Bill requiring sex-ed classes to teach abstinence until marriage clears first committee; critics want comprehensive curriculum

A bill requiring sex education classes in Kentucky to include abstinence until marriage passed out of a Senate committee, despite the pleas of four women who urged the legislators to create a more comprehensive bill.

Atherton High School senior Sophia Letson-Ettin told the Education Committee Jan. 11 that she had no objections to abstinence and monogamy being part of the curriculum, but said it should also be required to include discussions about sexual abuse, consent, contraception and healthy relationships, Deborah Yetter reports for the Courier Journal.

"I hope you will join us in support of a comprehensive sex education program," said Letson-Ettin, 18.

Sen. Steve Meredith
The bill, sponsored by Sen. Stephen Meredith, a Leitchfield Republican, says that sex education classes in Kentucky would be required to teach: "Abstinence from sexual activity outside of marriage is the expected standard for all school-age children."

Meredith argued that his bill does not say schools can't teach a comprehensive sex-ed program, only that it must teach this component. The bill passed on a 7-2 vote, with seven men on the committee voting for it.

The only woman at the hearing, Sen. Julie Raque Adams, R-Louisville, voted no. She said after the meeting that she had been assured that abstinence was already being taught in these classes.

Sen. Reginald Thomas, D-Lexington, voted no, and said a better bill would be one that offers a comprehensive set of sex-ed guidelines for the state. Sen. Gerald Neal, D-Louisville, passed, saying the panel needed more information about the current requirements and what is already being taught.

State law currently has no requirements for sex education, and curriculum on the topic is determined by each school-based decision-making council. A representative from the state Department of Education told the committee that it is working on guidelines for such classes.

Sen. Danny Carroll, a Paducah Republican who voted for the bill, said teaching abstinence and monogamy until marriage is important, "arguing that societies that don't set standards are doomed to fail," Yetter reports.

Critics of the bill said it doesn't take into account the realities of modern society.

Sara Choate, a Louisville sex educator who works with students, pointed out that most high-school students have had sexual relations by their senior year, and many have been sexually abused, Yetter reports: "Lecturing them to abstain from sex does not provide the help or information they need, she said."

Rev. Lauren Jones Mayfield, a pastor at Highlands Baptist Church in Louisville, added that the bill doesn't account for people with different faiths and sexual orientations or those who have different views about sex outside of marriage. "This assumes sex is between a married man and woman in a Christian home," she said.

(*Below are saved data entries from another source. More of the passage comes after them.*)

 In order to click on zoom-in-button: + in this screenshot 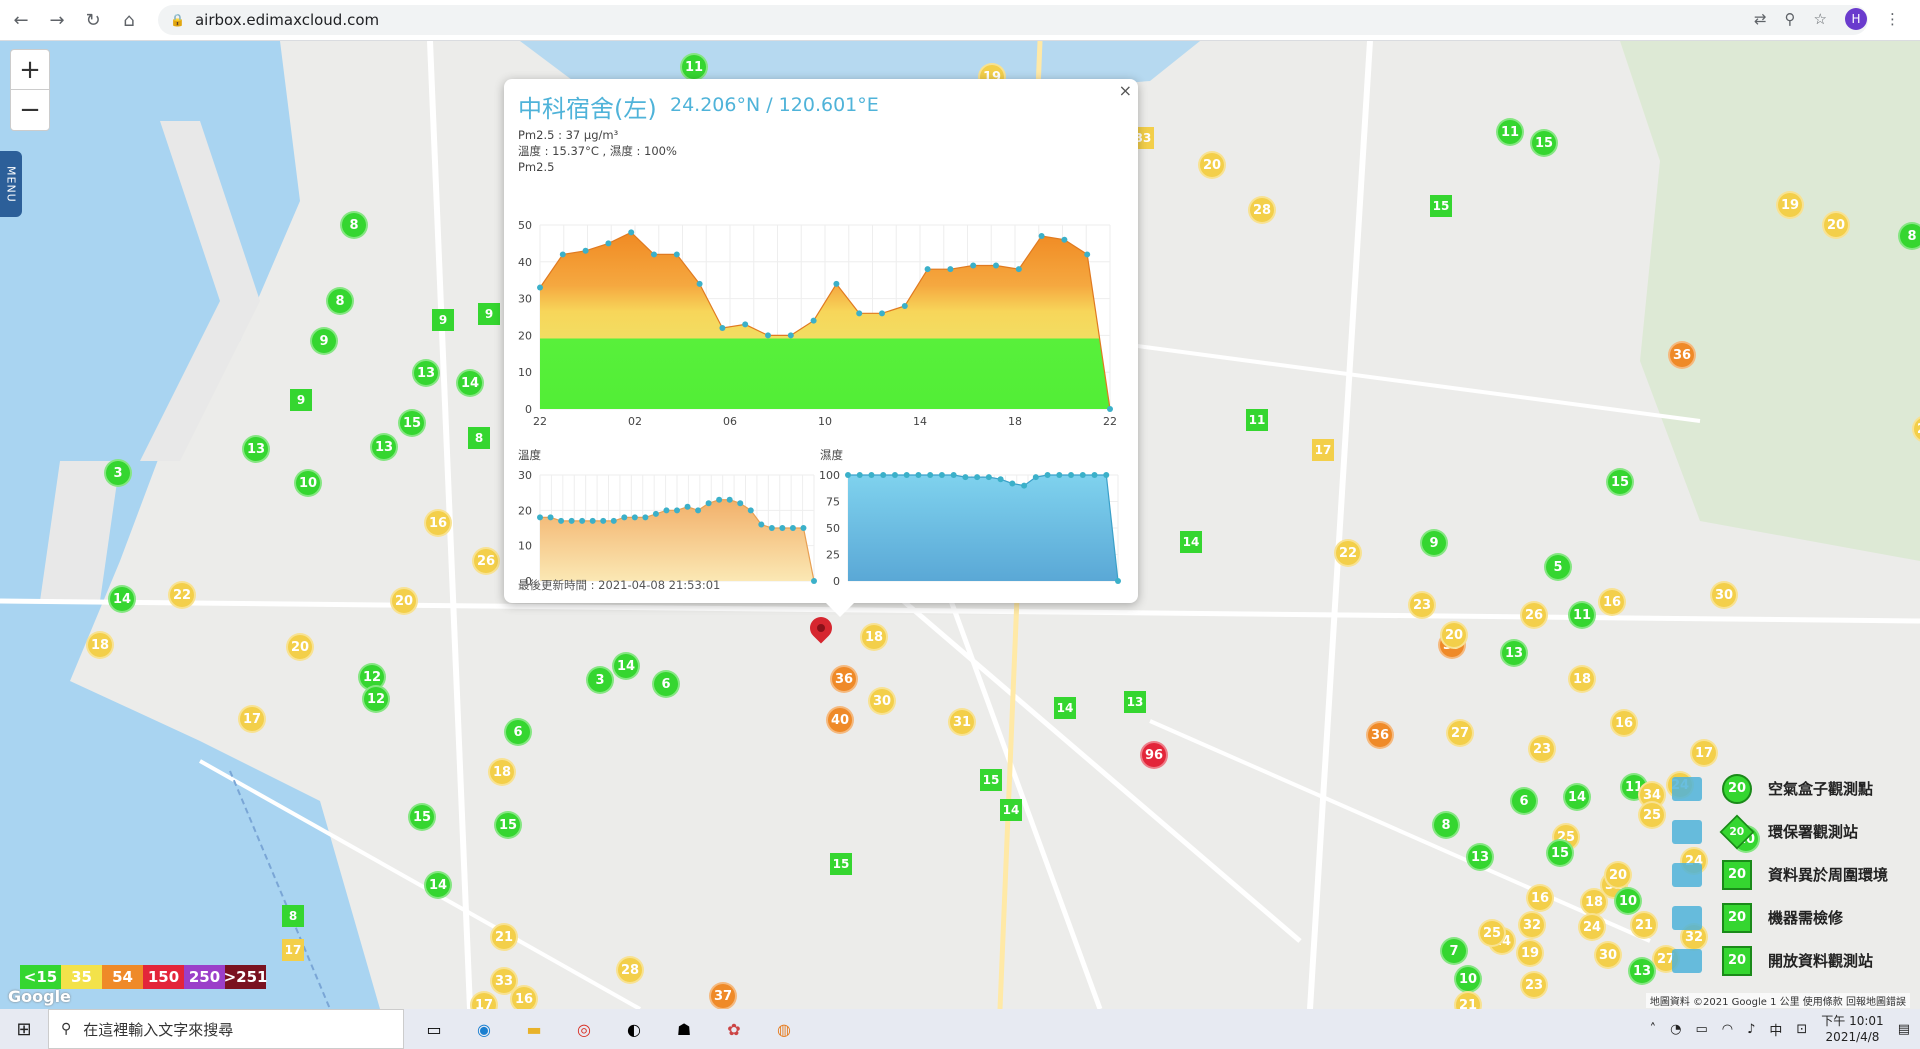, I will do `click(30, 70)`.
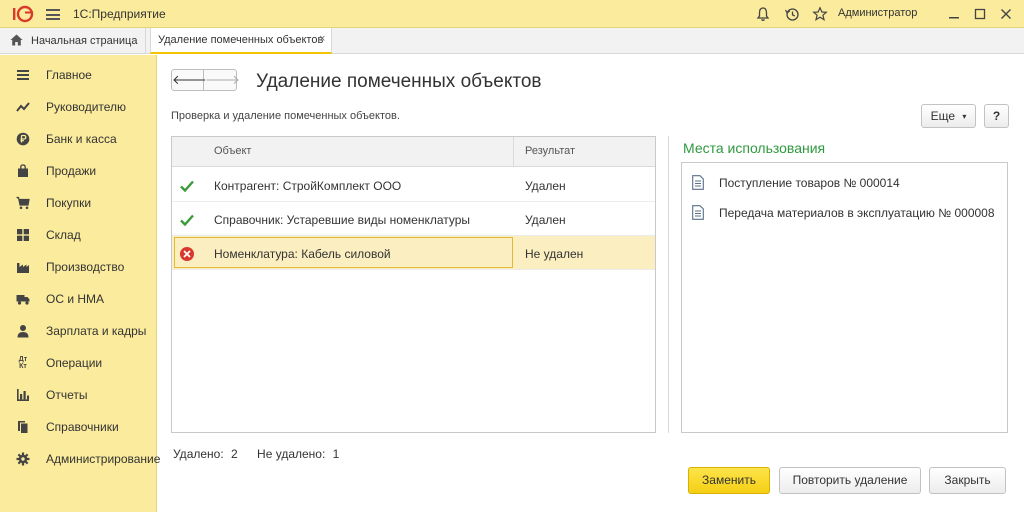 This screenshot has height=512, width=1024. I want to click on deleted-label: Удалено:, so click(198, 454).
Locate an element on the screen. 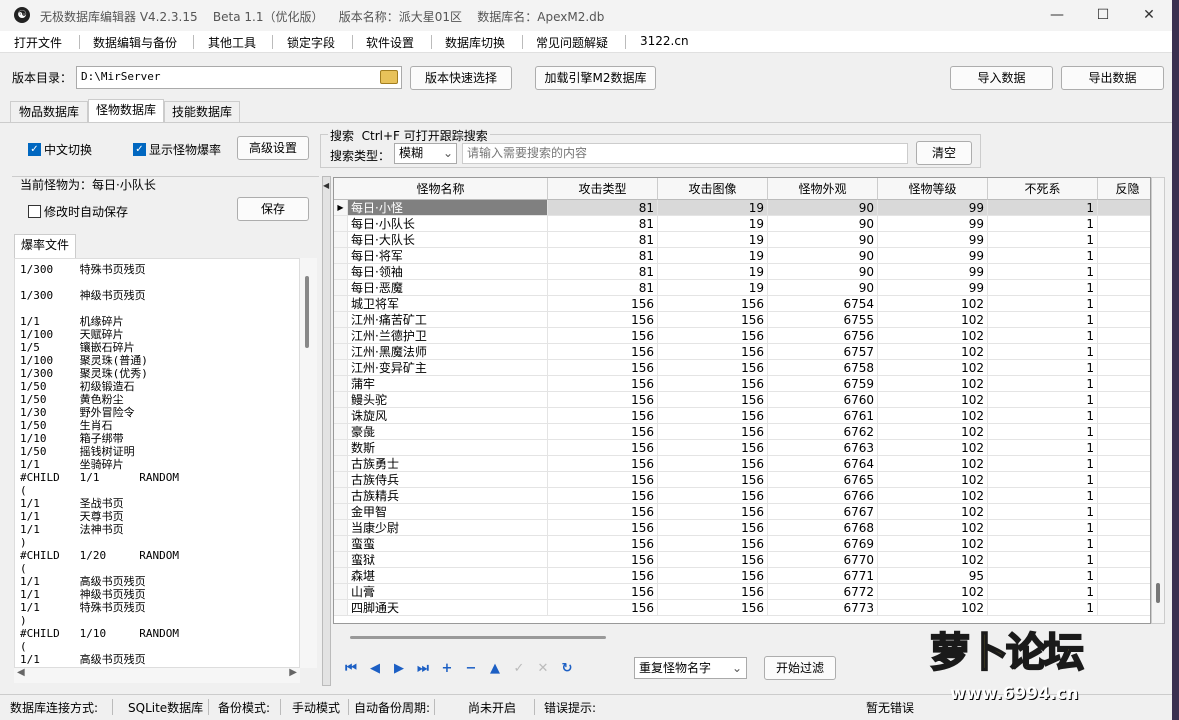  table-cell: 每日·恶魔 is located at coordinates (448, 288).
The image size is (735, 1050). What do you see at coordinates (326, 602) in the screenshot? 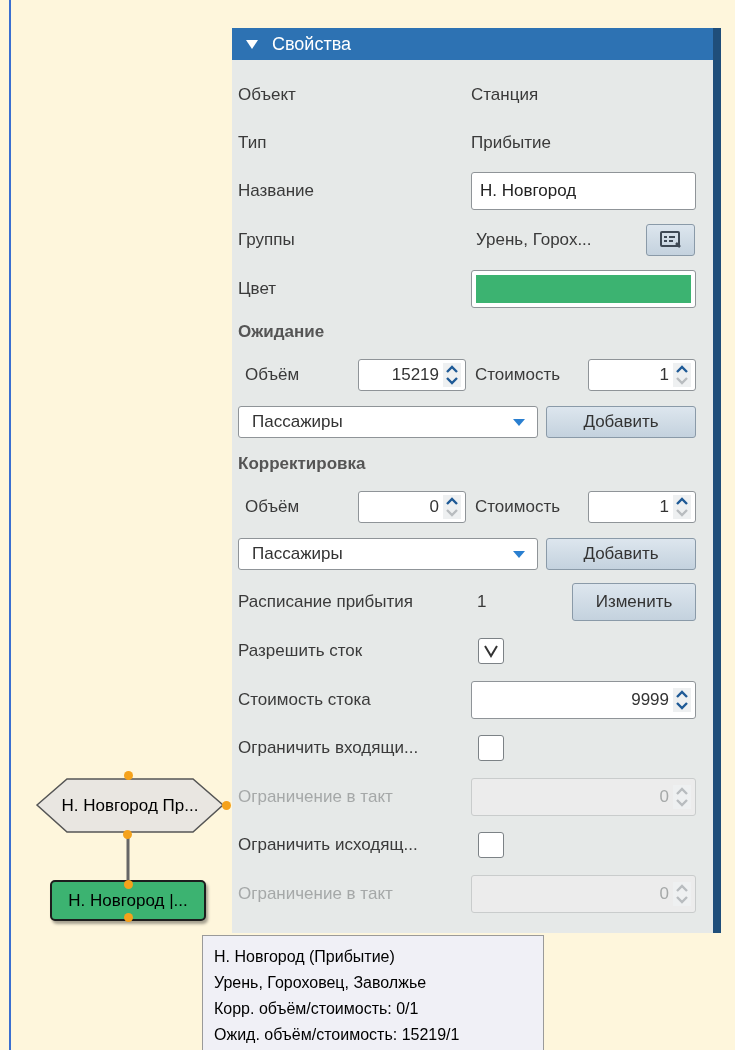
I see `property-label: Расписание прибытия` at bounding box center [326, 602].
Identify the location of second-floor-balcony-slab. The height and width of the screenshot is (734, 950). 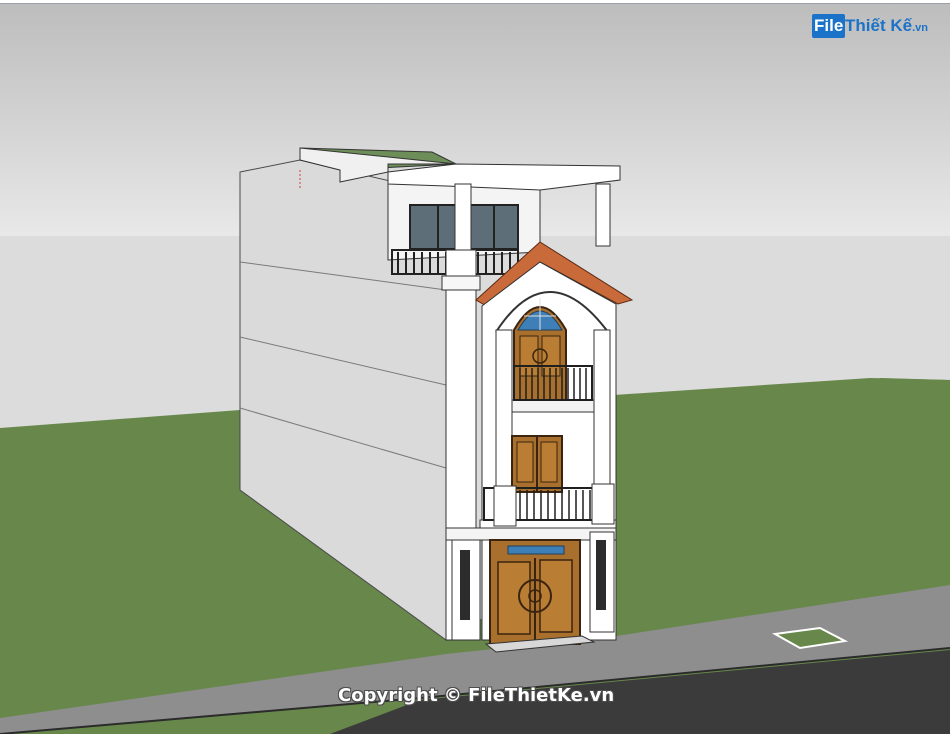
(553, 406).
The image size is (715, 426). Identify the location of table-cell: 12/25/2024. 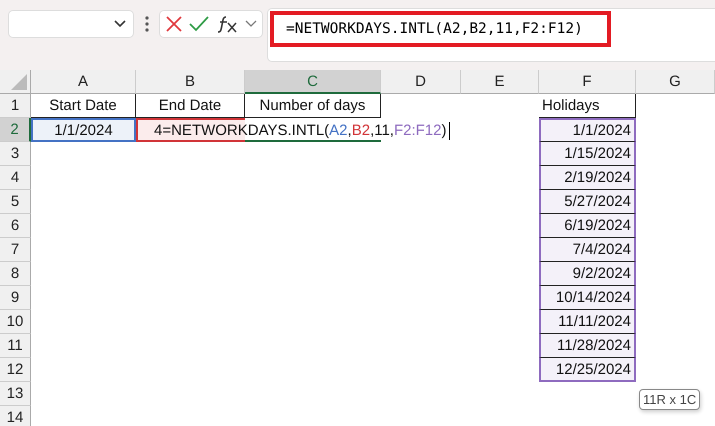
(588, 370).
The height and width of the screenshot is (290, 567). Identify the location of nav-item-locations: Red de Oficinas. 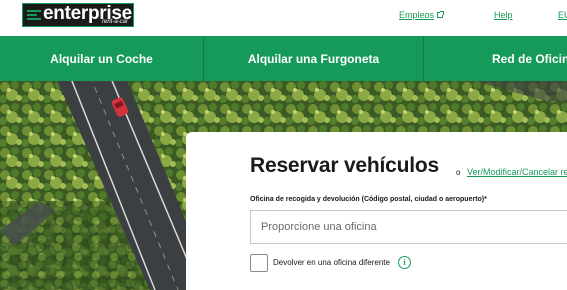
(496, 58).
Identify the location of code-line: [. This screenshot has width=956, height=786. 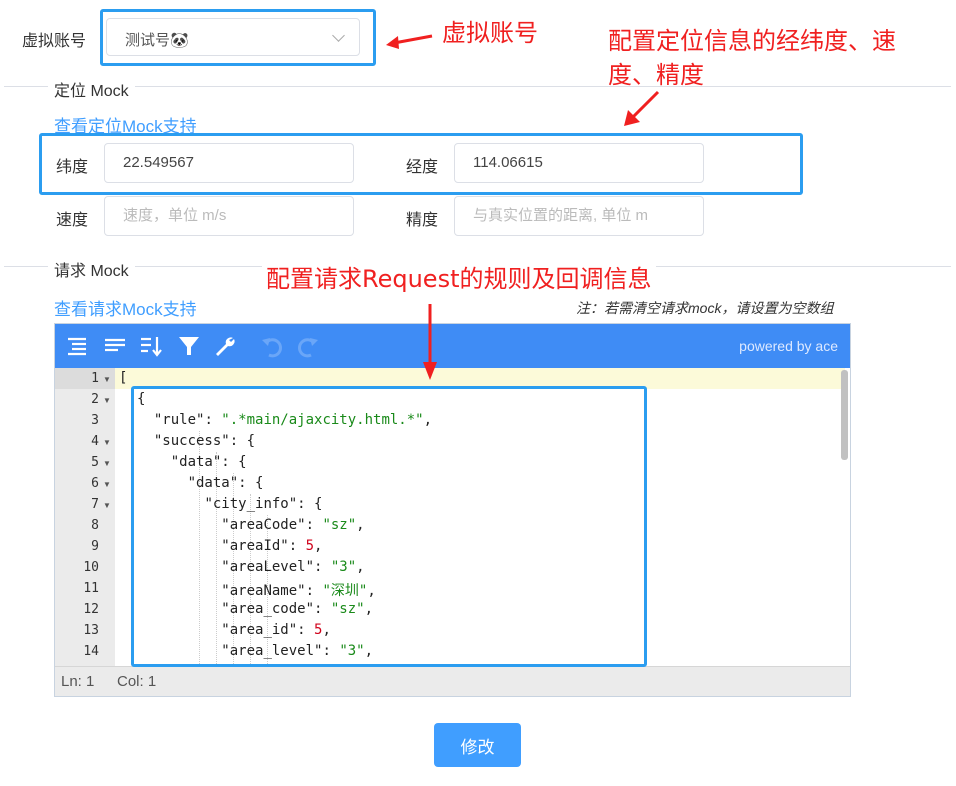
(124, 378).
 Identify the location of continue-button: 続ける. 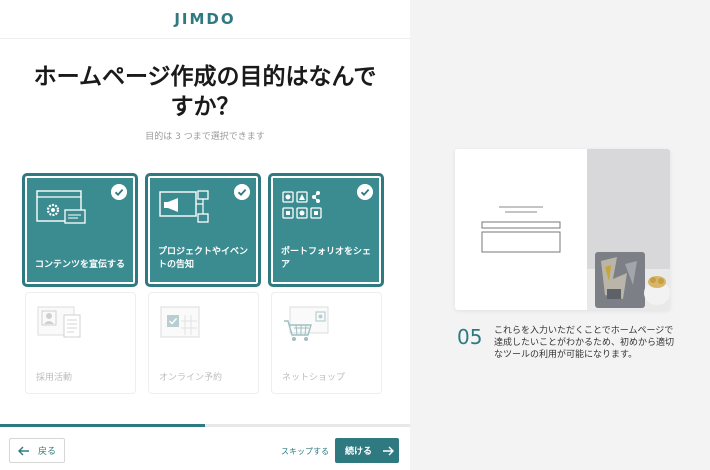
(367, 450).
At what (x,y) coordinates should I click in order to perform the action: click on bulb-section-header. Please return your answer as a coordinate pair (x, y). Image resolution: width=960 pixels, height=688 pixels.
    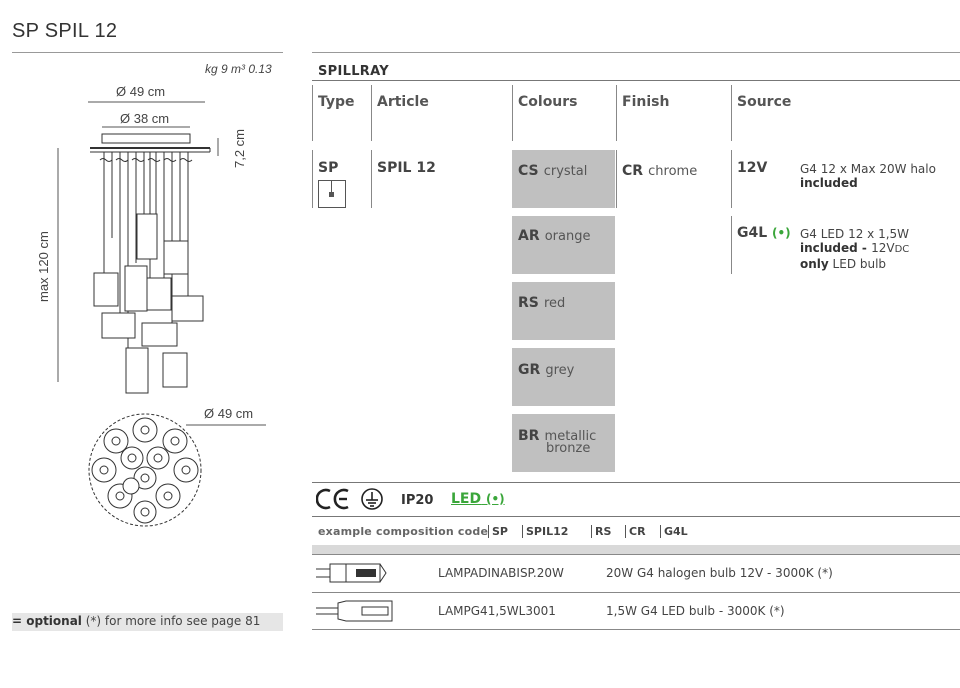
    Looking at the image, I should click on (636, 550).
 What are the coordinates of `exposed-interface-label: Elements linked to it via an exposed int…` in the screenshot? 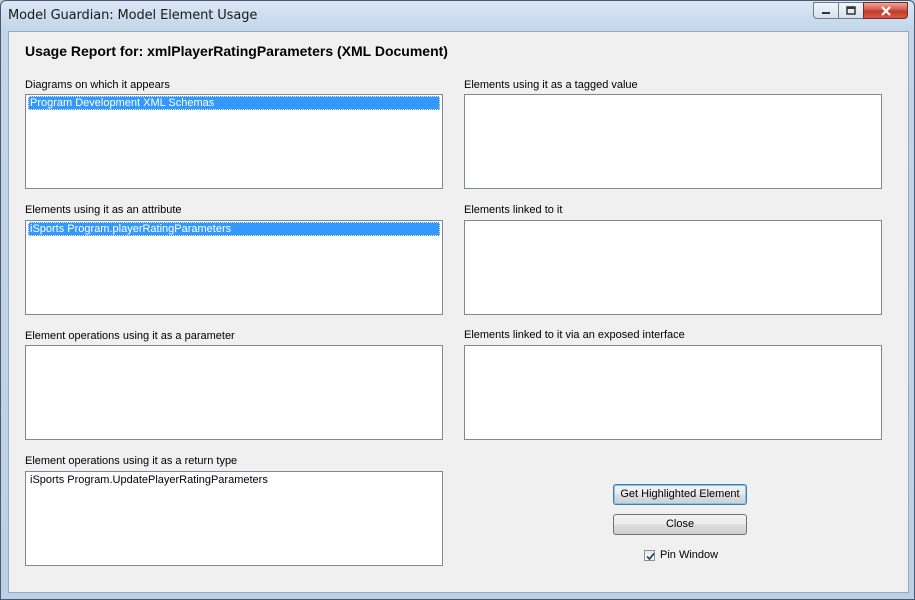 It's located at (574, 335).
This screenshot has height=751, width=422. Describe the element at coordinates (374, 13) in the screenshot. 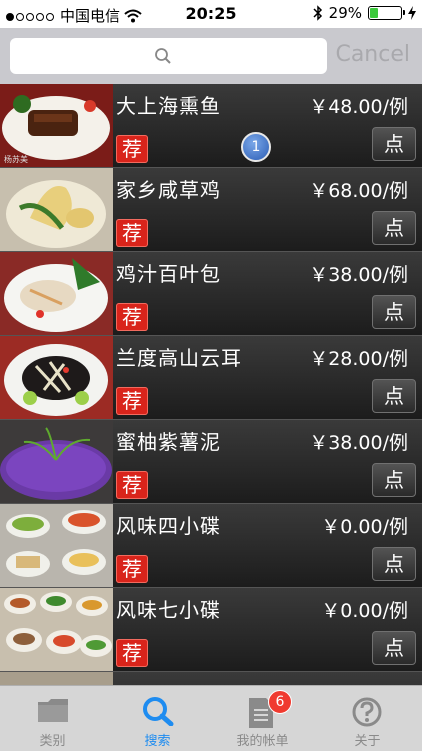

I see `battery-level` at that location.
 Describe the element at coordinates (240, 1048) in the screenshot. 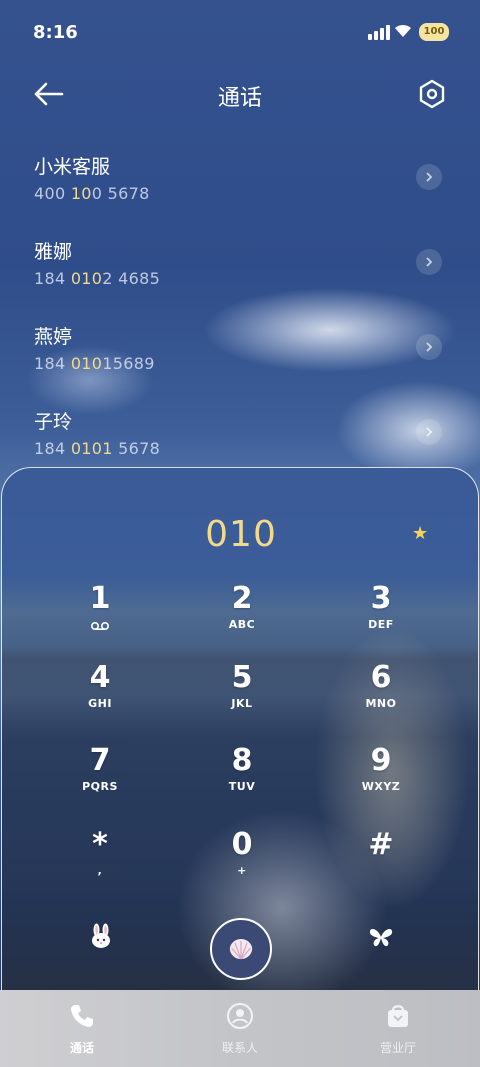

I see `tab-label: 联系人` at that location.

Several foes of the bill noted that efforts to promote abstinence and monogamy often end up shaming or blaming women for engaging in sex, without the same consequences for their male partners.

Men on the committee said the bill was not intended to shame anyone. Mayfield said this concern is likely something the men on the panel don't understand.

"As four women sitting here saying shame is very much a part of this, you as men are so confident saying that's not the intent," she said, drawing applause from the audience. "I feel like our realities are different from yours because that hasn't been your experience."